Bien qu’il y ait plusieurs similarités entre ces deux marchés, le parallèle est limité. Le Canada étant seulement le deuxième pays à choisir cette voie au niveau fédéral, les yeux de la communauté internationale sont rivés sur nous afin d’observer l’évolution d’une industrie naissante qui navigue à vue.
En ce premier anniversaire de la légalisation du cannabis au Canada, Nancy Dale, Anna Campbell et Marlo Taylor, de notre équipe Santé à Toronto, identifient les trois principales leçons tirées de cette expérience. (L’article est en anglais.)
People often suggest that Canada’s cannabis and pharmaceuticals industries are close cousins—that the lessons learned by Canada’s pharmaceutical community are an excellent bellwether for the maturing national cannabis marketplace.
In many respects, they are right. The highly regulated nature of pharmaceuticals has been a blue print for the legalization of cannabis. Follow the rules. Value and commit to transparency. Tell the truth and be careful how you position or market your organization.
This is where the paths of pharma and cannabis diverge in the woods. As legal cannabis consumption expanded from solely medicinal use to include recreational use, we have to look beyond a follow-the-leader approach.
From a global pharmaceutical perspective, while Canada is often seen as a small, albeit important market, at times we are not the focus for research activities like clinical trials for innovative therapies. However, in the case of recreational cannabis, we are an unrivalled global leader. While medicinal cannabis audiences including healthcare practitioners await data from clinical trials and investments in research in targeted disease areas, from a recreational perspective, the eyes of the world are on us.
We are only the second nation in the world to federally legalize adult recreational cannabis.

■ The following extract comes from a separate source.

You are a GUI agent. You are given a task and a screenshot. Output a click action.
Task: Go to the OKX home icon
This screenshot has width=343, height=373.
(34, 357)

The international community has been watching how we navigate this nascent effort. Did we pay enough attention to the concerns of public health? Did we keep our children safe? Did we truly address concerns, such as impaired driving and education related to the risks of cannabis? Are we making progress to eliminate the black market?
One year after legalization, we can now reflect and ask ourselves: What lessons does our growing Canadian cannabis leadership have for other homegrown industries?

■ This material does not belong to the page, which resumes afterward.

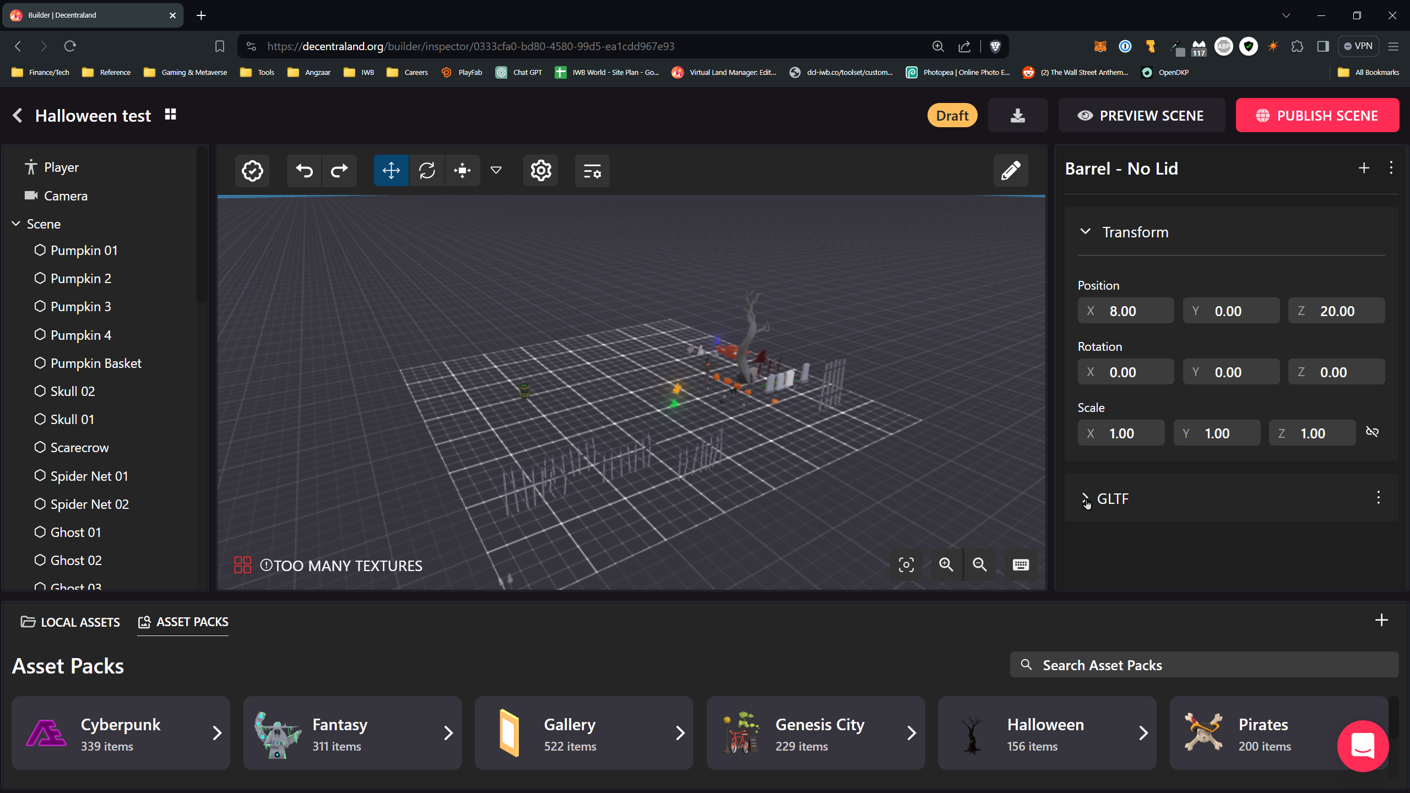The width and height of the screenshot is (1410, 793).
Task: Toggle visibility of Ghost 01 object
Action: (40, 531)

1. We fear what we don’t understand
For many, cannabis is a relatively new phenomenon. While the majority of Canadians claim to support legalization, concerns persist related to safety, responsible consumption and keeping the product out of the hands of youth. Remember, many people grew up in the era of “this is your brain on drugs” anthem. To some, the legalization of cannabis and cannabis products still represents a seismic social shift.

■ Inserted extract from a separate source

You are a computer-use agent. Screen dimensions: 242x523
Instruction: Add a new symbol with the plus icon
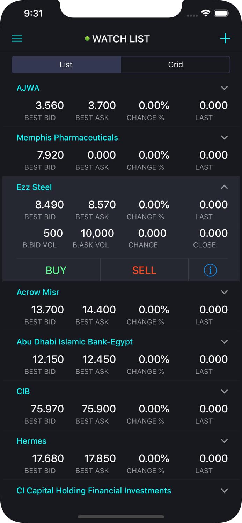[225, 38]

The lesson here is that organizations must continue to provide consistent, credible information to Canadian consumers. They need to be thoughtful in the ways they anticipate and answer their questions. Overestimating what the public knows or feels about cannabis, without regularly asking them the question, is a potential pitfall. It may also lead to missed opportunities to better educate and address real concerns.
2. Leadership matters
Eventually, the frantic early days of producers and retailers all vying for space and market share will give way to less frenzied, more even-paced growth. Over the long term, successful companies and a sustainable industry will rely on solid business acumen and corporate leadership.
The legalization of cannabis is helping us understand how an entirely new industry transitions from an idea to a thriving economic driver around the country. It has also shown us that in order to do this successfully, strong, experienced and thoughtful leadership skills are necessary.
3. Expect the unexpected
CBD. Edibles. Seniors and cannabis. Everyday, we discover more about how Canadians understand and use cannabis products. The legalization of cannabis has opened the door to new thinking and new experiences. This reminds us that we can redefine an experience and a product, but we also have to be open to how our customers relate to and interact with that product.
We have been surprised and delighted by the new interests in this space, but the organizations that have thrived are the ones who have remained nimble to pivot and meet consumer demands.
There is still a long road ahead as Canadians acclimatize to the new world of legal cannabis. While some continue to have concerns, and suss out what this means for themselves, their families and communities, it is important to ask them questions, and build communications strategies that address public priorities. Cannabis is the challenge marketers and communicators have been waiting for. Overnight, a new industry emerged, full of opportunities and challenges, angst and growing pains. We learn at the same time that we teach.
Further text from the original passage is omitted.